Originally from Orlando, Fla., Deck graduated from Florida Southern College with a degree in Human Movement and Performance. He spent two years working under renowned sport scientist Dr. Mike Young at his Athletic Lab in North Carolina. There Deck gained experience working with elite athletes and implementing cutting edge developments in sports science. Following his time with Dr. Young, Deck returned to Orlando and worked in the private sector before returning to school to pursue his master’s degree in exercise science.
Deck came on to U.S. Ski & Snowboard as a high performance intern this past spring and has been working with athletes across all teams. “Since starting here it’s been an absolutely awesome experience working with Tschana [Schiller, Athletic Development Manager],” said Deck. “I’ve worked the most with snowboardcross - Hagen, Faye, Diebold, and Rosie have all been amazing. I’ve spent some time with [Michael] Bingaman and men’s alpine. We have 13 disciplines so there’s a lot to learn, it’s been really fun.”

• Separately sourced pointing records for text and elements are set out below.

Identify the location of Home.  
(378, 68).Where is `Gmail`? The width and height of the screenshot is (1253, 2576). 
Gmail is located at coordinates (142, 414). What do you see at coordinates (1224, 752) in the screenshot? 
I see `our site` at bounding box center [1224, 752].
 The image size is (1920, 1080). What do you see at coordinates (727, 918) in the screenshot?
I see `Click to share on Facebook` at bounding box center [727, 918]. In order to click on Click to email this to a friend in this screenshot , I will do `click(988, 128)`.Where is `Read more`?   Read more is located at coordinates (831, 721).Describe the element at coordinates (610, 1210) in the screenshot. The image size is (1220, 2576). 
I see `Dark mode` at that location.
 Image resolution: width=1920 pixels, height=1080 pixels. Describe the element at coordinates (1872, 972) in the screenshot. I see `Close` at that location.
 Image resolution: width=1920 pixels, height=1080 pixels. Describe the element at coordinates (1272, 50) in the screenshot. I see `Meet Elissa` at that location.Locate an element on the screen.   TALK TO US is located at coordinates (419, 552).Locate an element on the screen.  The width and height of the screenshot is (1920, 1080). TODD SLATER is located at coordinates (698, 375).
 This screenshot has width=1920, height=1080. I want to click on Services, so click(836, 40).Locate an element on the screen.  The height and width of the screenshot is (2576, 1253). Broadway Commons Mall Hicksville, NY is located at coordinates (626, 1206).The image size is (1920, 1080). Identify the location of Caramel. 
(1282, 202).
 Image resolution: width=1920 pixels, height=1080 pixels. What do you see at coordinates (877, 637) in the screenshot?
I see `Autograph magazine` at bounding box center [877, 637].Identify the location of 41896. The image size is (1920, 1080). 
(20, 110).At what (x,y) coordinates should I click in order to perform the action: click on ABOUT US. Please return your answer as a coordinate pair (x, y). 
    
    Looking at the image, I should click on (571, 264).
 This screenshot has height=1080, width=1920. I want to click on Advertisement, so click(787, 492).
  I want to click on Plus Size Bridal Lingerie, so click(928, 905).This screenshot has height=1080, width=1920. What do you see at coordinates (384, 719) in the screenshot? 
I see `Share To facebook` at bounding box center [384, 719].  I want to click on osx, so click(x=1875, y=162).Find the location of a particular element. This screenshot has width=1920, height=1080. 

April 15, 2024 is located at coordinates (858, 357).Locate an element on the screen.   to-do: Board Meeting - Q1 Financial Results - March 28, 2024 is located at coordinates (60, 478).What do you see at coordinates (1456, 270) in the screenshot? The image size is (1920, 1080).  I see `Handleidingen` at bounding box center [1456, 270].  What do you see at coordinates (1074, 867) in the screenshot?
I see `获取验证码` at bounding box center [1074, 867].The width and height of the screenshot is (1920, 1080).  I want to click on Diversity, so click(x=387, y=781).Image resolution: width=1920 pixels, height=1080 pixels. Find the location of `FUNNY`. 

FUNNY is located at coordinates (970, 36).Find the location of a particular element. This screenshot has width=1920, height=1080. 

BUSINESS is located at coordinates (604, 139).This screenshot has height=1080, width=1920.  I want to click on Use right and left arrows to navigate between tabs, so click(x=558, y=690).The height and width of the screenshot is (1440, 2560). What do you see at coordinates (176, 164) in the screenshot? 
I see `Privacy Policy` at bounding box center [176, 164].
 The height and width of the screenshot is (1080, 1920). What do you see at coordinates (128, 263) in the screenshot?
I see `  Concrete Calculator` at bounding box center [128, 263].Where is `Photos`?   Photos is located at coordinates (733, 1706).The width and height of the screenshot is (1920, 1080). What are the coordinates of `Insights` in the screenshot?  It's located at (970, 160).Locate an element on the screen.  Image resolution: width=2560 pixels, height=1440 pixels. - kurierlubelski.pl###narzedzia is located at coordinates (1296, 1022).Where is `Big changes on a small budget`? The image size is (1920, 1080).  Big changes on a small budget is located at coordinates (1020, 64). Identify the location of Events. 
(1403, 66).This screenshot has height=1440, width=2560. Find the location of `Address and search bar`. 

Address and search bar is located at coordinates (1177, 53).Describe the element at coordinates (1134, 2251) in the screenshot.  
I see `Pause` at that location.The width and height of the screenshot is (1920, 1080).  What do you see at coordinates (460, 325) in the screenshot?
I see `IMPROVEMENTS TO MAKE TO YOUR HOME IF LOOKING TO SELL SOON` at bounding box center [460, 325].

In Deck’s new position he will be working with athletes of the U.S. Freestyle Aerials Ski Team and the U.S. Freeski Team. He approaches athletic development as a creative opportunity to engage his athletes in different ways. “I’ve enjoyed learning and using the almost unlimited amount of tools we have in our toolbox here,” he said. “While typical athletic development scenarios work, like hitting the weight room, we have lots of unique equipment: the skateboard bowl, the trampoline, the spring floor, etc. I like to be creative in my workouts, like building obstacle courses, so I keep the athlete interested.”
Deck’s coaching philosophy is getting to know his athletes first as people, to make a connection with them. “Working with other populations can be rewarding, but being able to watch the athletes grow, and them being open enough to have us on their journey brings me goosebumps.”
When not working, Deck can be found enjoying Utah’s outdoor playground hiking, SUPing or mountain biking. He looks forward to the season ahead, his first real winter. “I haven’t been in any weather that’s below freezing really. It’s going to be a real wake up call, winter is coming!”